2. Become Interested in People
Meeting new people is really exciting if you think about it. Every person you meet has an entire lifetime of experiences that you can’t begin to imagine. There’s so much to learn from people you don’t know you that it’s mind-boggling. Instead of being concerned about what you will talk about during a date, enter the date with a genuine interest in getting to know the other person.
Get excited about the idea of meeting someone new and learning about their life. This does two things. First, it takes the pressure off of you because your job is now to learn about somebody, not to impress somebody. Second, people love to talk about themselves. If you are paying attention to what the other person has to say, it’s easy to ask good questions and keep them talking for most of the date.
3. Let Yourself Be Vulnerable
Most dating advice tells you to hold back the controversial topics like politics and spirituality. But what if that’s where your passion lies? The problem with this is advice is that it encourages you not to be yourself. It encourages you to hide aspects of your life and censor yourself. This is the last thing you want to do.

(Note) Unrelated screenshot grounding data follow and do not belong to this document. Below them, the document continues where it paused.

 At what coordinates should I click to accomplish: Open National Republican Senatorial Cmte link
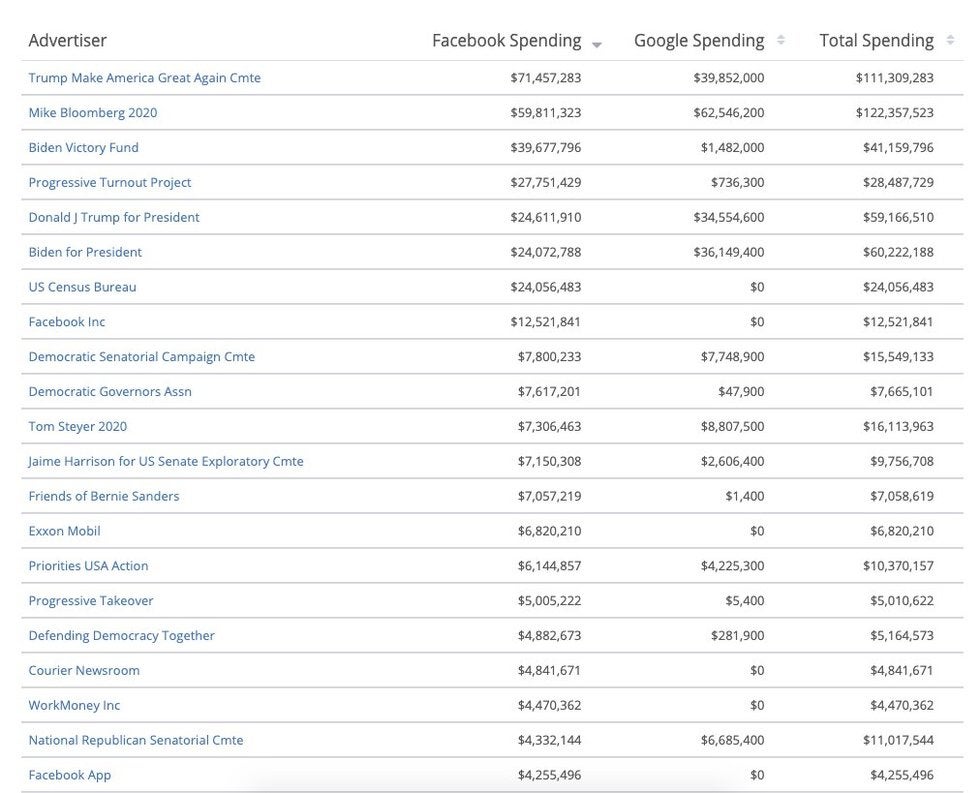[136, 741]
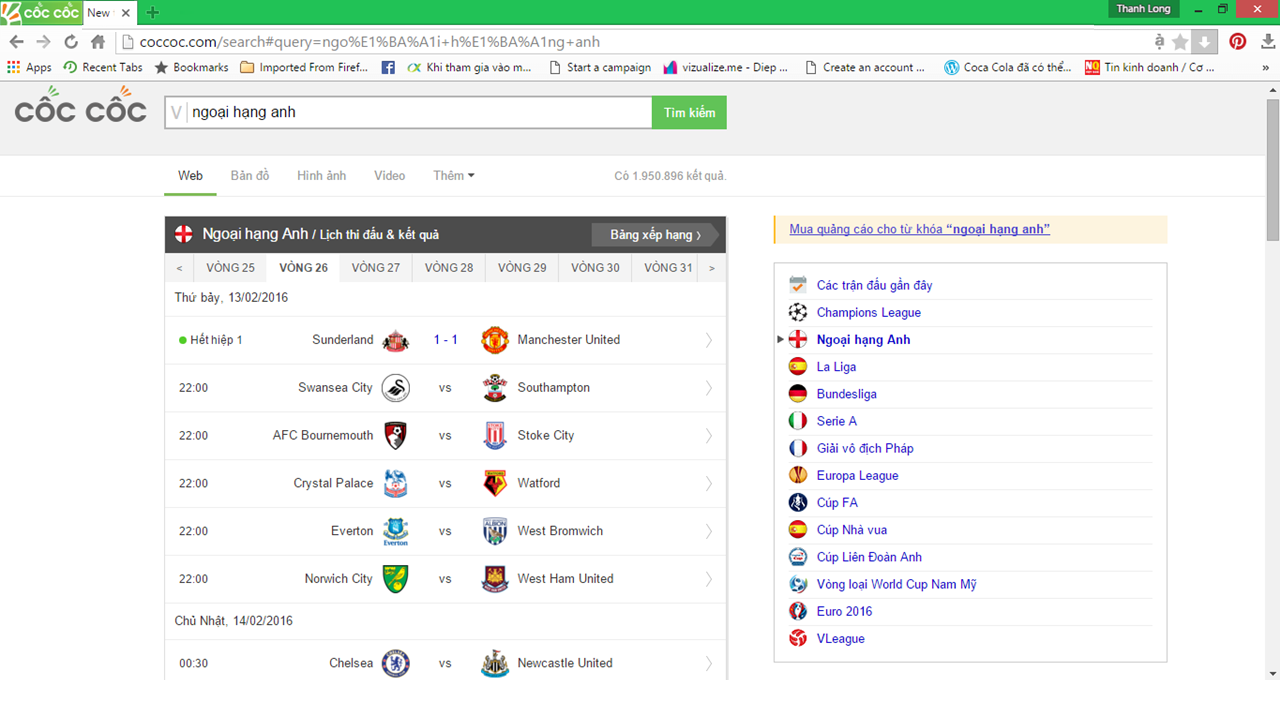This screenshot has width=1280, height=720.
Task: Expand the Thêm dropdown menu
Action: click(x=453, y=176)
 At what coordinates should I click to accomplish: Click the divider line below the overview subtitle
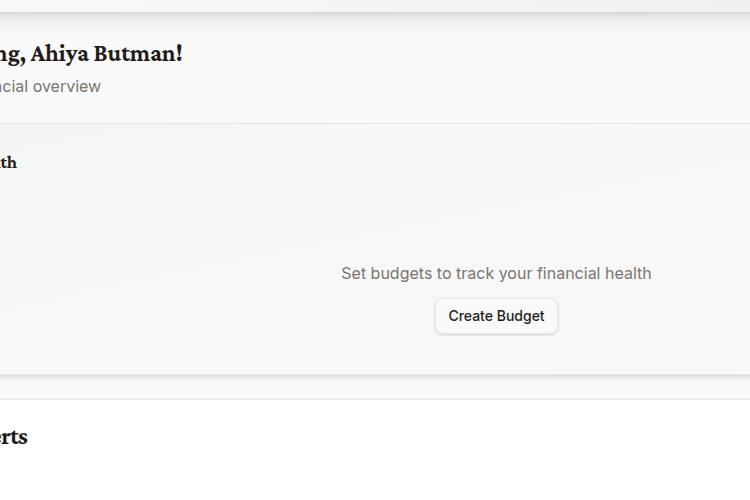[x=375, y=123]
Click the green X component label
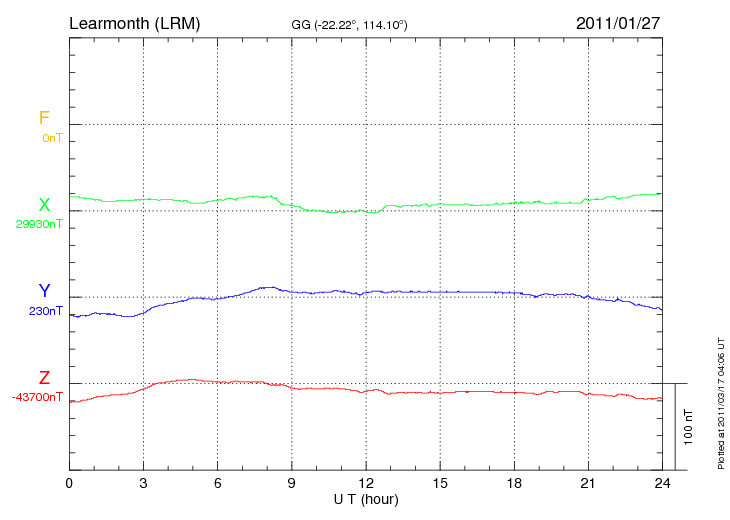This screenshot has width=730, height=520. (44, 205)
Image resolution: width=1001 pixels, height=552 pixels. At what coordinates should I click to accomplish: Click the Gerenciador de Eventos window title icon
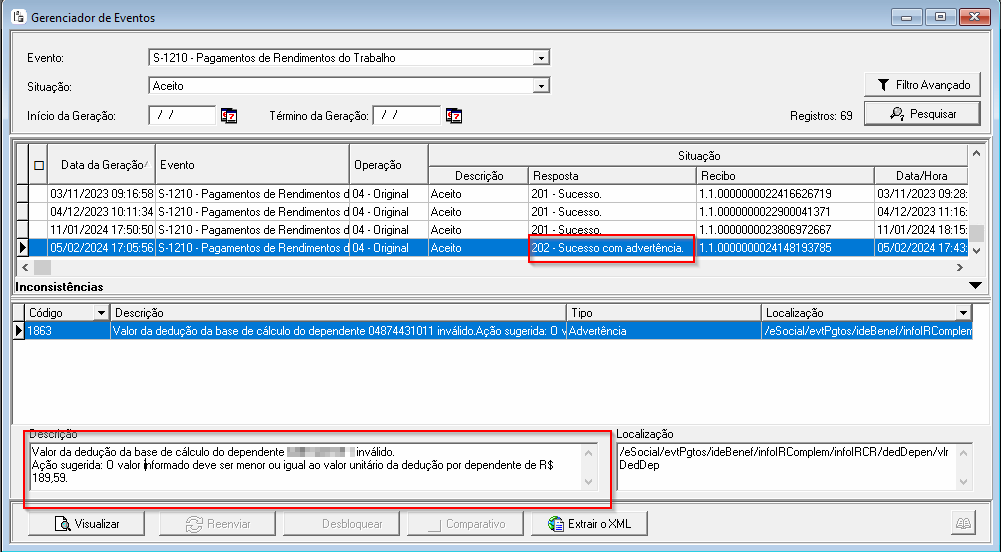18,17
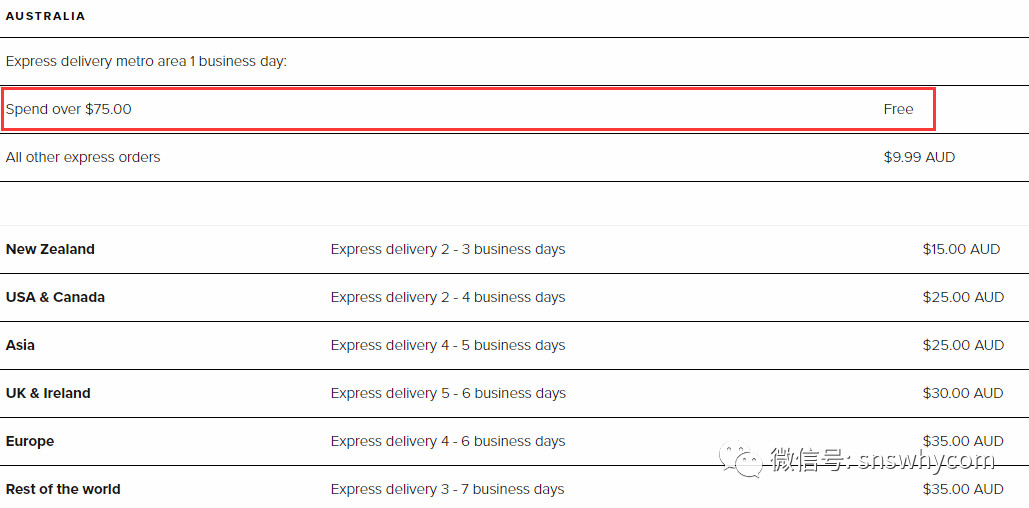Screen dimensions: 1029x508
Task: Click the $9.99 AUD price
Action: (x=919, y=157)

When you are censor yourself, you become boring. It’s your unique opinions and interests that make you an interesting person. First dates are often boring because each person is wasting their energy trying to be nice and avoid being offensive. I’m not saying you should be rude or pushy, but don’t censor yourself. Share your ideas and be open-minded when the other person shares their ideas. Talk about what you are passionate about because that’s what makes for interesting conversation. Allowing yourself to be vulnerable will also help build rapport with the other person because they will see that you are being real, not fake.
I hope this helps. Good luck on your dating adventures!